(Stored items)
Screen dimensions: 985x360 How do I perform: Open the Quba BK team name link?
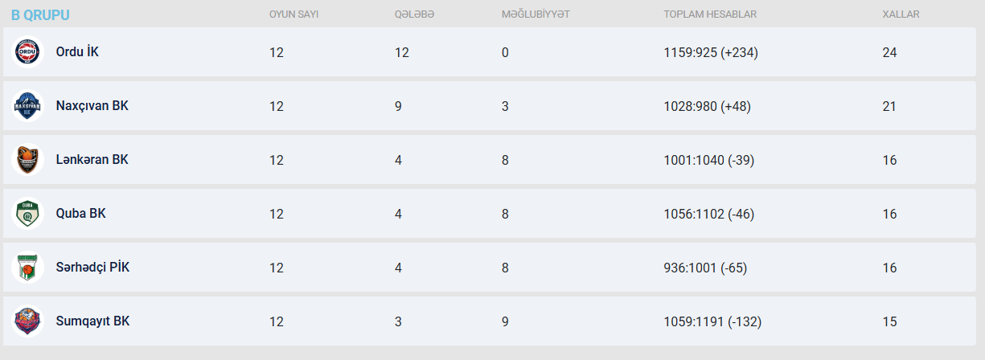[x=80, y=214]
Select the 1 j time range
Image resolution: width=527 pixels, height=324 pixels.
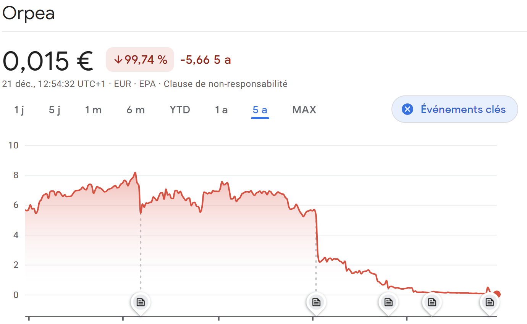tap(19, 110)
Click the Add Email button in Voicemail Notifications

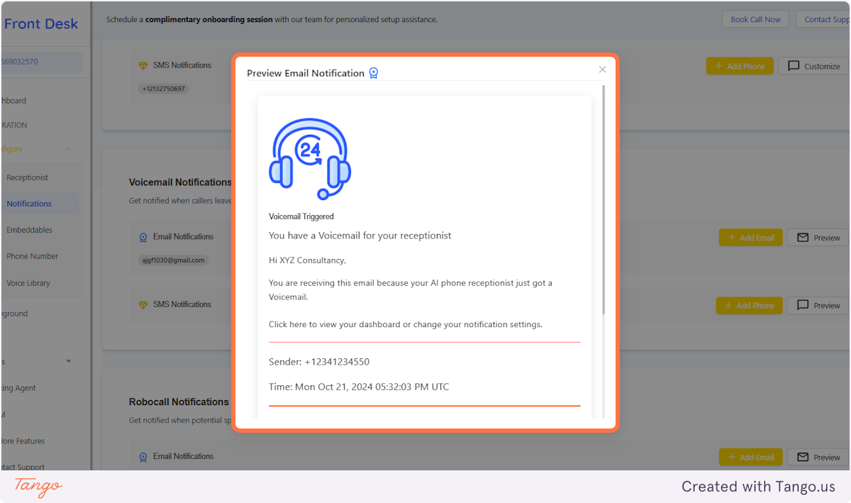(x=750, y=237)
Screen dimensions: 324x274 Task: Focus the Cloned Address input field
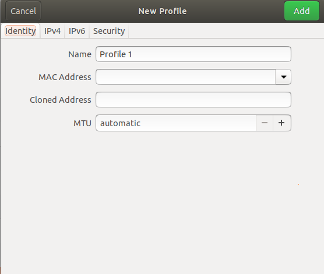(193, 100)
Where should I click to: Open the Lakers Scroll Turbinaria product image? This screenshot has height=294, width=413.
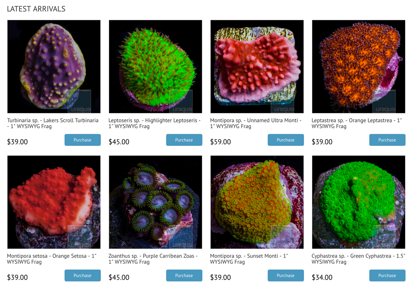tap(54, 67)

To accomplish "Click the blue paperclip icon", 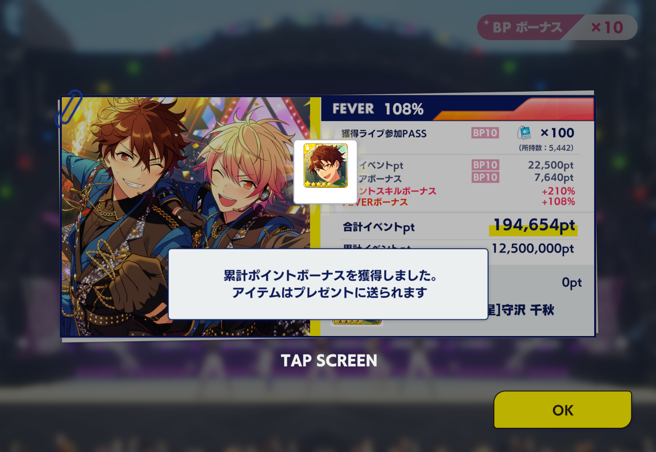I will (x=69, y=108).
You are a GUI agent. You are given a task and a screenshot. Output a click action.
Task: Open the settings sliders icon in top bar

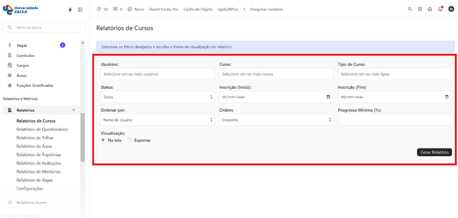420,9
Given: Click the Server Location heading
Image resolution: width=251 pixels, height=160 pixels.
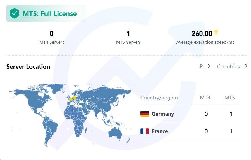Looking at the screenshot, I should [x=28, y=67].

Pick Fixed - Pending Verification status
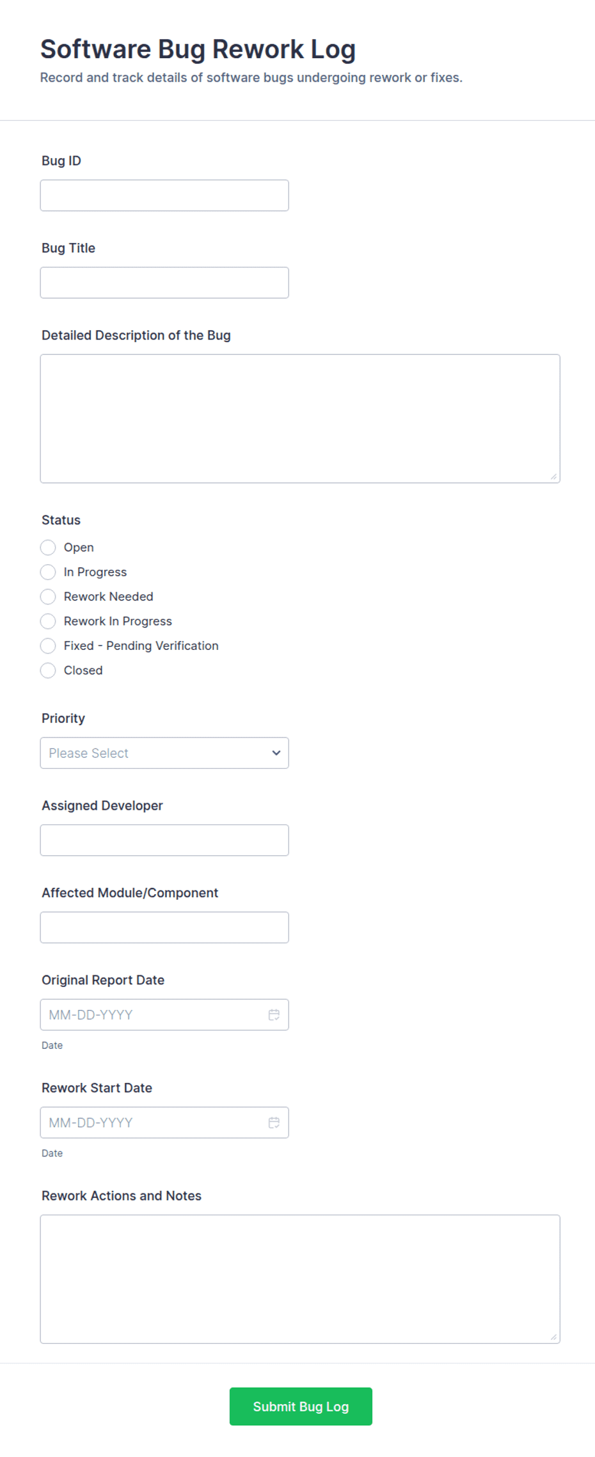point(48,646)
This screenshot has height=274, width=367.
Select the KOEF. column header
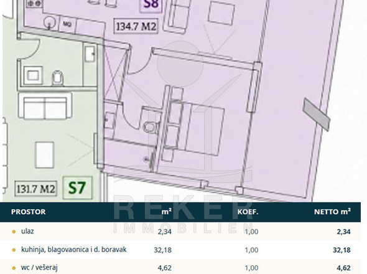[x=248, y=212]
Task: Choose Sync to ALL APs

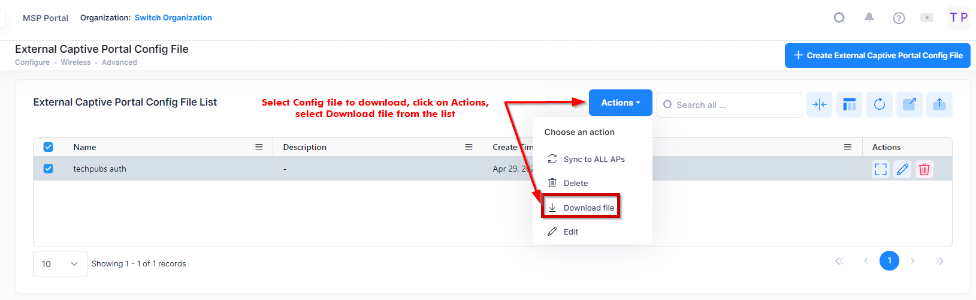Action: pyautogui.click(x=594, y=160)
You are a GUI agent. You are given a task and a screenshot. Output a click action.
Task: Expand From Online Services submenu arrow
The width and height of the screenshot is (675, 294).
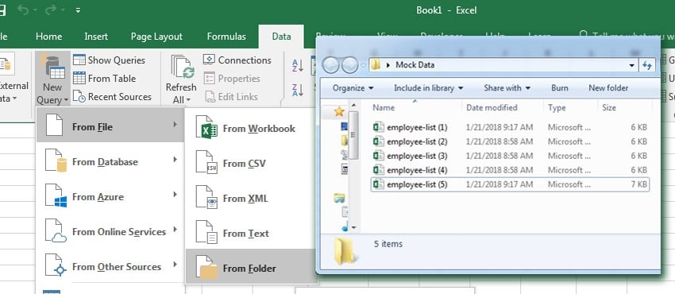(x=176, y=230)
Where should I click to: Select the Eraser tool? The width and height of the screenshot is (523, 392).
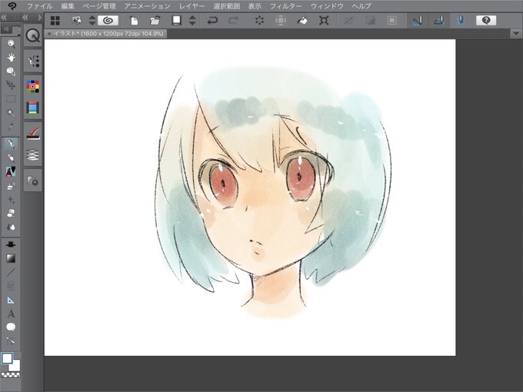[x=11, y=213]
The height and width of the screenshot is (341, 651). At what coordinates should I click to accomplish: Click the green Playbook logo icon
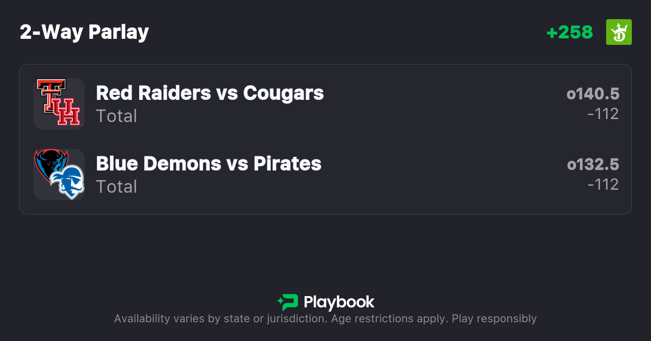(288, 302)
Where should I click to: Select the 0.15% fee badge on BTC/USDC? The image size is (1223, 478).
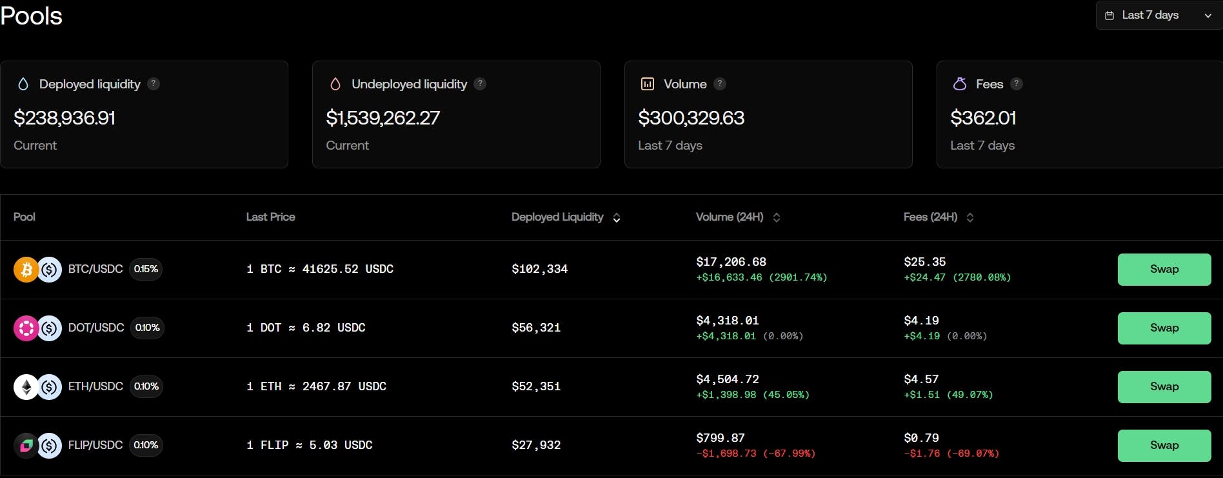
--
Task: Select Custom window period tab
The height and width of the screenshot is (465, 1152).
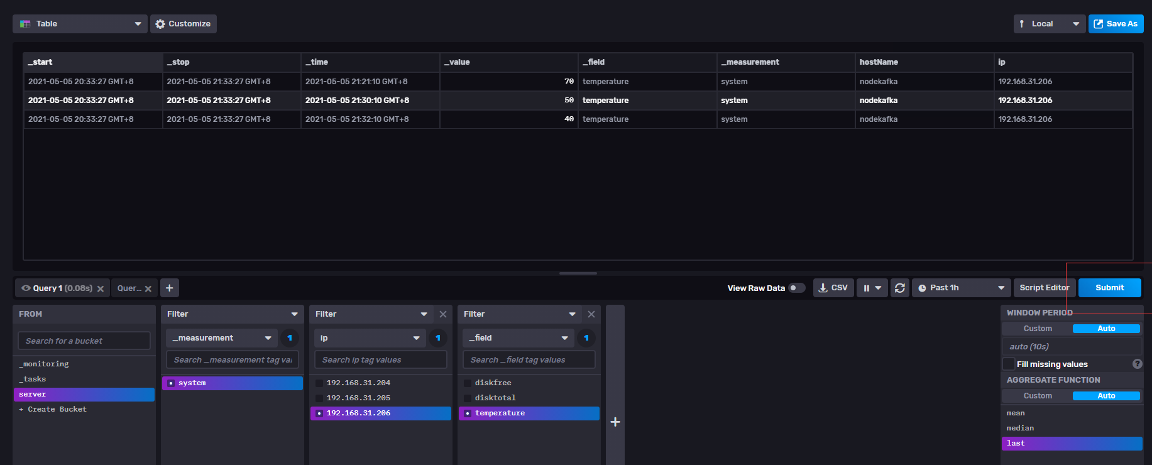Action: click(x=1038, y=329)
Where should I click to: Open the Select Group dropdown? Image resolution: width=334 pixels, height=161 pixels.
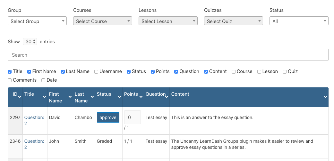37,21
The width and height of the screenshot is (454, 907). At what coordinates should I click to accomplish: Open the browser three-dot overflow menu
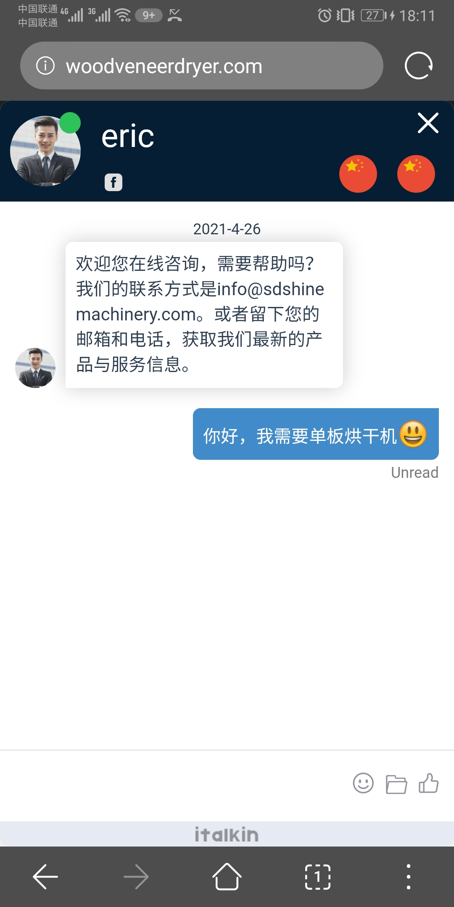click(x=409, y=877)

The problem: From the records above, transcribe only the stretch from the line with "The height and width of the screenshot is (341, 651)." through the line with "Where should I click to: Select the 0.15%", keeping both ends. Omit pictures.

Response to this exercise:
The height and width of the screenshot is (341, 651). At what coordinates should I click to accomplish: Click the green Playbook logo icon
(288, 302)
Where should I click to: Select the 0.15% fee badge on BTC/USDC? The image size is (1223, 478).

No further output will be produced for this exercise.